Physical copies of titles such as Maleficent and Captain America: The Winter Soldier were unavailable for order on Amazon.com on Sunday. Digital copies of some of the movies in question were still available for pre-order.
Amazon.com did not immediately respond to a request seeking comment on the report. A Disney spokesperson had no comment.
Amazon has been waging a battle against Hachette, the fourth-largest US book publisher, over the price the online retailer can charge for e-books. Hachette is owned by France's Lagardere.
A group called Authors United ran a two-page ad in the New York Times on Sunday, criticizing Amazon for halting pre-orders from some Hachette authors and slowing delivery of books by Hachette authors. The ad was signed by more than 900 writers, including Stephen King and Donna Tartt.

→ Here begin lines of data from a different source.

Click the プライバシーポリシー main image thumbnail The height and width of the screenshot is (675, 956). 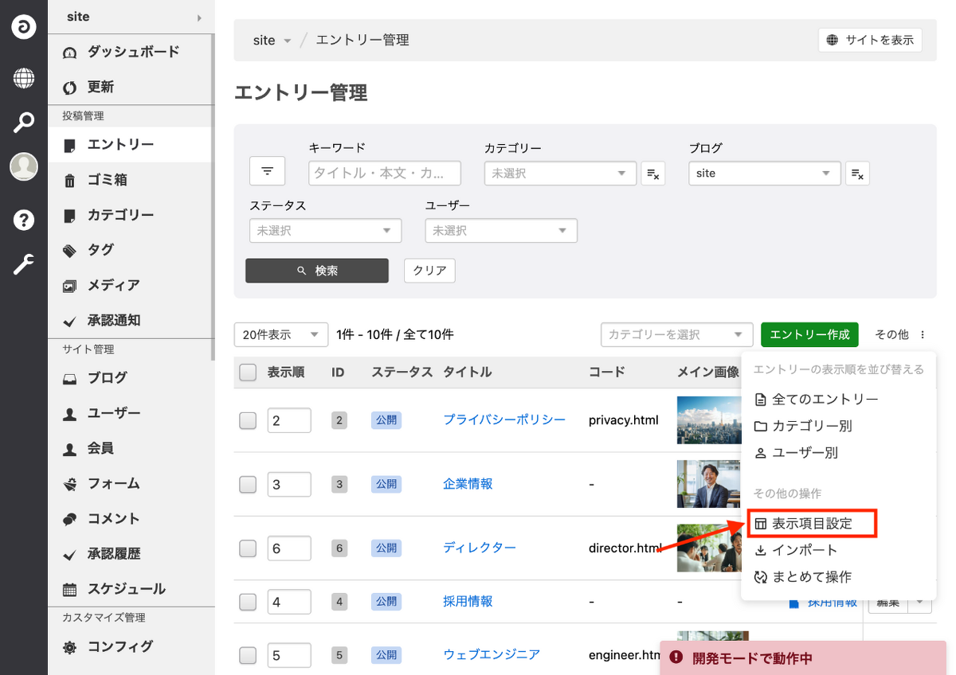point(707,420)
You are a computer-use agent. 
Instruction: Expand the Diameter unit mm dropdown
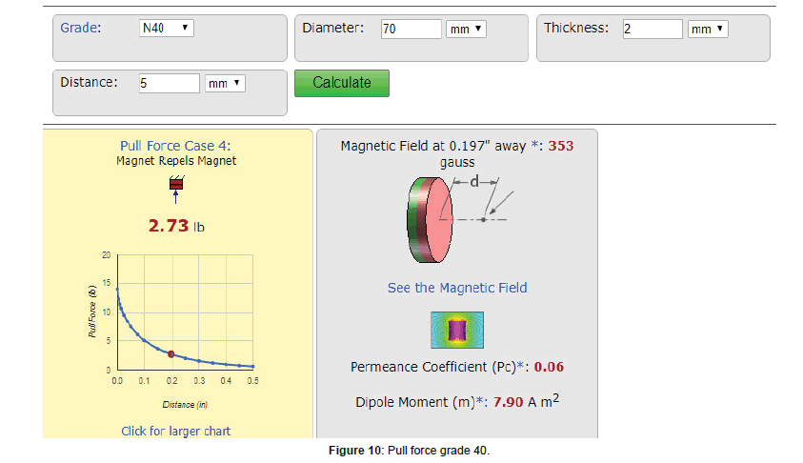(466, 30)
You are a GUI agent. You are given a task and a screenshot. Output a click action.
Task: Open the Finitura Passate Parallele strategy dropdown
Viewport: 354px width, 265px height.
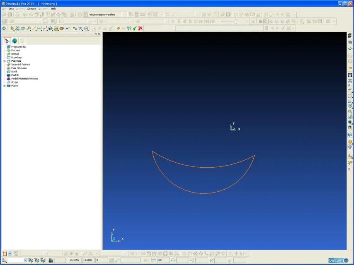pyautogui.click(x=123, y=14)
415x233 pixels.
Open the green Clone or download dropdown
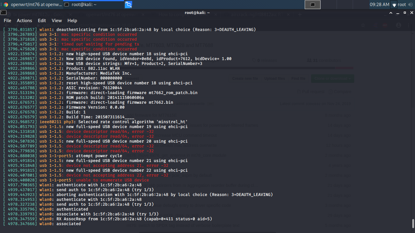(x=332, y=78)
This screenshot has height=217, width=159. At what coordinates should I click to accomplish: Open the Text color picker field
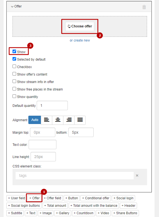pyautogui.click(x=43, y=144)
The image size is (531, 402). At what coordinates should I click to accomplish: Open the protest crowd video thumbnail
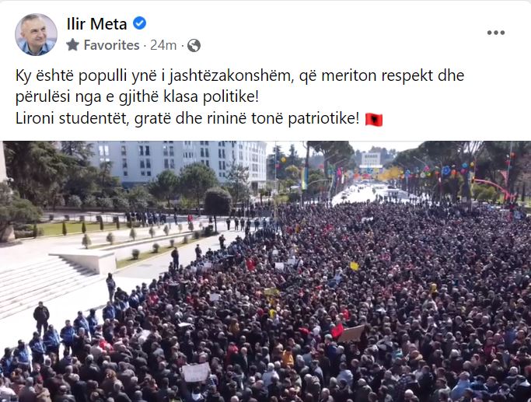[266, 271]
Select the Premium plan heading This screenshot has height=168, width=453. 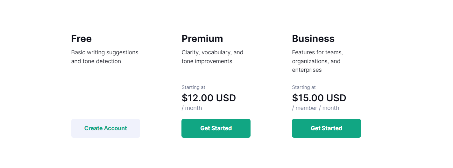point(202,39)
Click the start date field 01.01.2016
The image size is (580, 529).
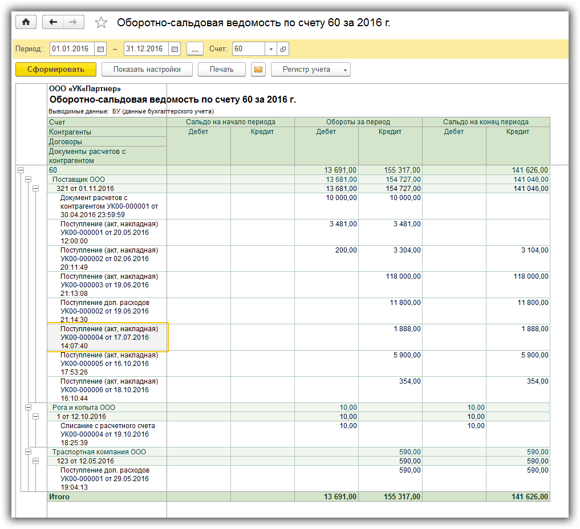(71, 49)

In response, Amazon.com's Books Team ran a message on a website on Friday evening reiterating its arguments for cheaper ebooks, and suggested people email Hachette CEO Michael Pietsch. The company published Pietsch's email address and listed key points people might want to make.
Pietsch replied to every individual who emailed him saying that the dispute started because Amazon is seeking a lot more profit and even more market share at the expense of authors, bookstores and Hachette.
"Both Hachette and Amazon are big businesses and neither should claim a monopoly on enlightenment, but we do believe in a book industry where talent is respected and choice continues to be offered to the reading public," Pietsch wrote on Sunday, a copy of which was emailed to Reuters.
"Once again, we call on Amazon to withdraw the sanctions against Hachette's authors that they have unilaterally imposed, and restore their books to normal levels of availability." Amazon says pricing e-books at $14.99 or $19.99 is too expensive. It argues that cheaper e-books sell more copies and so ultimately generate more revenue and more royalties for authors.